Ich rolle die Schultern, um ihre Anspannung zu lindern, und lasse mich auf einen Plüschsitz am Fenster sinken, so dass ich mit dem Rücken zum Rest des Waggons sitze und mein nacktes Handgelenk eng an meine Brust geschmiegt unter meiner Jacke liegt. Ich hoffe, dass es so aussieht, als würde ich die vorbeiziehende Landschaft bewundern.
Als der Kellner kommt, achte ich sorgfältig darauf, halb von ihm abgewandt sitzen zu bleiben, und bestelle.
Ruinen sausen verschwommen am Sichtfenster vorbei. Diese Gegend hieß früher einmal Los Angeles und hatte eine Millionenbevölkerung. Jetzt ist es nur noch eine verlassene Ödnis voll zerfallender Bauwerke, wie die meisten Städte der Alten Welt.
Nur wenige größere Städte – San Francisco, Calgary, Austin, Chicago und Ottawa – haben den Langen Winter überlebt. Der Ansturm von Menschen, die Schutz suchten und die ohnehin schon beschränkten Ressourcen überbeanspruchten, wurde den anderen Großstädten zum Verhängnis. Kleinstädte und ländliche Gebiete verschwanden einfach, bis der Staat sie gezielt wiederaufbaute, indem er große Parzellen verlassenen Landes als private Güter an Staatsleute verteilte. Der Landsitz der Channings, Summer Hill, ist einer dieser Orte, wie auch das Anwesen meiner Mutter im hohen Norden.

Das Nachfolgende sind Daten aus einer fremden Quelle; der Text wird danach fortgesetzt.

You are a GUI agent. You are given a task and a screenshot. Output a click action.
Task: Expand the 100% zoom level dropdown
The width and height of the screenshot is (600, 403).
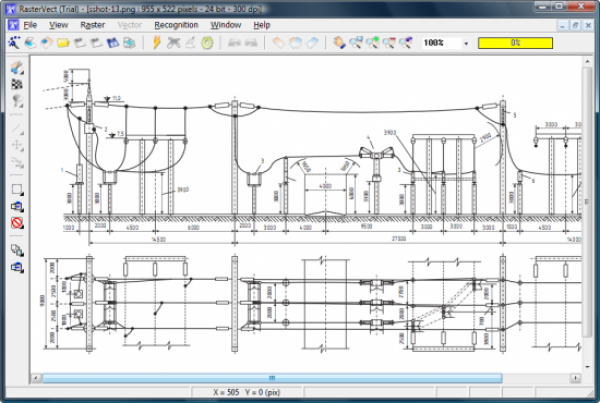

Verfallene Gebäude ziehen schier endlos vorüber. Ist es das, was Beck gesehen hat, als er so eilig aus dem einzigen Zuhause, das er je gekannt hat, entfernt wurde?
»Oh Beck«, flüstere ich und schließe die Augen.
Ein dumpfes Klirren verrät mir, dass der Kellner meinen Obstteller auf dem Tisch abgestellt hat. Ich warte eine Minute, um sicherzugehen, dass mir nicht die Tränen kommen, und öffne dann die Augen. Da ich kurz vor dem Verhungern bin, schnappe ich mir ein Stück Ananas und vertilge es auf sehr undamenhafte Weise. Bethina wäre entsetzt, wenn sie sehen könnte, wie mir der Saft übers Gesicht läuft und dass ich kein Besteck benutzt habe.
Obwohl ich dagegen anzukämpfen versuche, dringt der Picknicktraum immer wieder in meine Gedanken ein. Beck hat das kleine Mädchen verletzt, da bin ich mir sicher. Sogar Bethina wusste das. Und doch hat sie ihn nicht gemeldet. Es ergibt keinen Sinn.